Con la apertura del concurso, se abre ahora un período de verificación de créditos hasta mayo, otorgando a Caromar una última ventana de negociación hasta abril de 2027 para reestructurar sus pasivos y garantizar su continuidad en un mercado que castiga severamente a las estructuras nacionales medianas frente a los gigantes globales.

El escenario económico actual sumó una nueva víctima de peso en el segmento de consumo masivo. La firma Caromar, propietaria de la emblemática marca El Coloso y de una red de supermercados mayoristas, formalizó su ingreso en concurso preventivo tras un desplome del 42% en sus ventas.

Esta decisión judicial busca evitar la quiebra de una compañía con 35 años de trayectoria, la cual se encuentra en un estado crítico de cesación de pagos y asfixia operativa.

El análisis de la situación de Caromar permite identificar una tormenta perfecta de factores macro y microeconómicos. Según la presentación ante la Justicia, la empresa sufrió el impacto de una recesión generalizada que erosionó el capital de trabajo de todo el sector mayorista. A esto se suma una denuncia por competencia desleal y dumping contra la multinacional Unilever, lo que habría provocado el cierre prematuro de su unidad de producción de jabón en polvo al no poder competir con precios por debajo del costo de fabricación.

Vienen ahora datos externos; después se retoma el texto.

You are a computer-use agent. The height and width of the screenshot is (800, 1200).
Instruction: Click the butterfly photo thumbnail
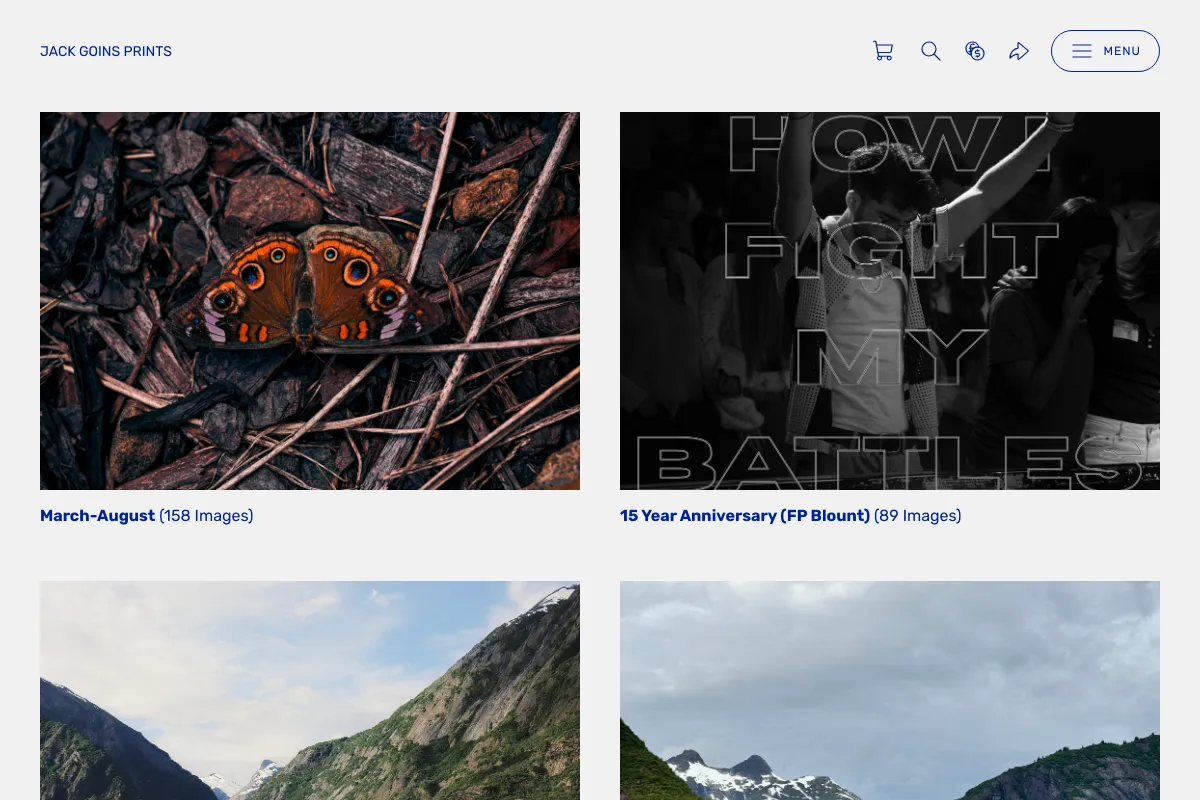(x=310, y=301)
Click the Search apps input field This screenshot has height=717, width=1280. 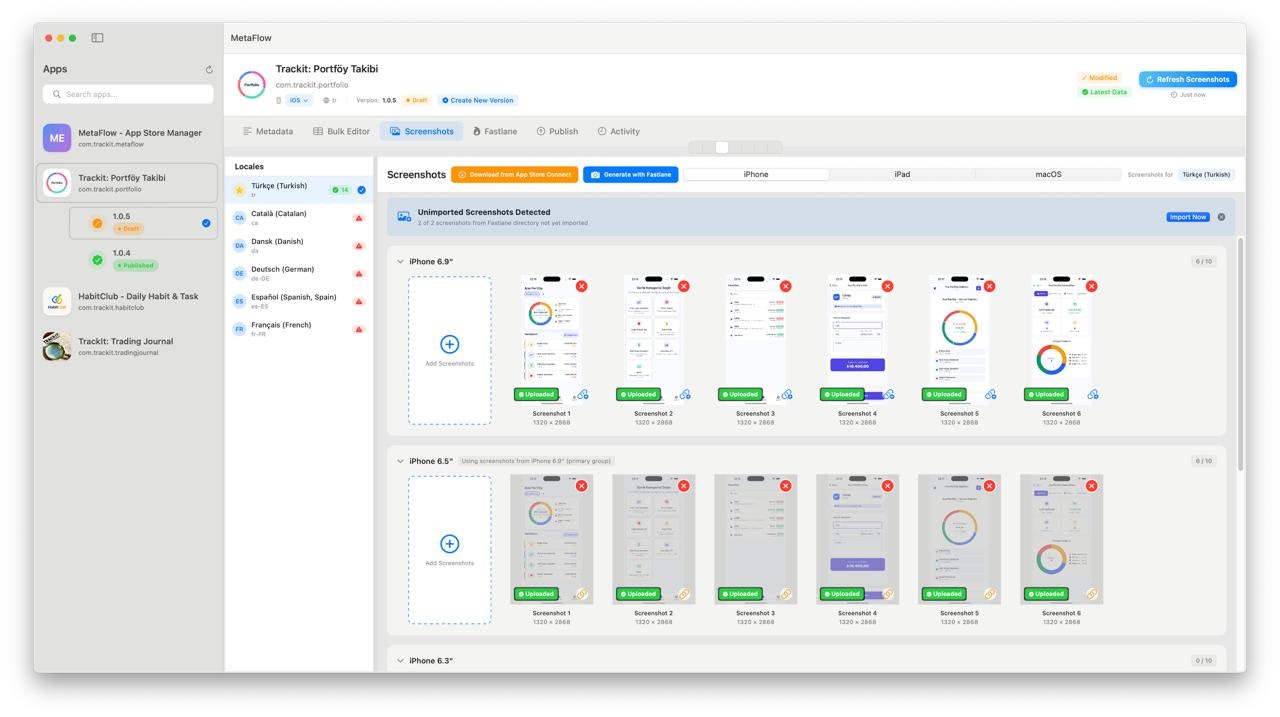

La crisis no solo se explica por la caída de la demanda, sino también por una feroz disputa en el mercado interno. Caromar describió una estrategia de supervivencia agresiva por parte de sus competidores, quienes habrían operado a pérdida para captar la escasa liquidez disponible. Este clima de hostilidad comercial forzó el cierre de sucursales estratégicas en San Justo y Mar del Plata, además de una reducción drástica de su plantilla que pasó de 500 empleados a los actuales 380 tras 120 despidos.

Finalmente, el componente judicial y sindical terminó de sellar la suerte inmediata de la firma. Embargos fiscales, juicios laborales millonarios y una alta conflictividad gremial bloquearon la capacidad operativa de la empresa en los últimos meses.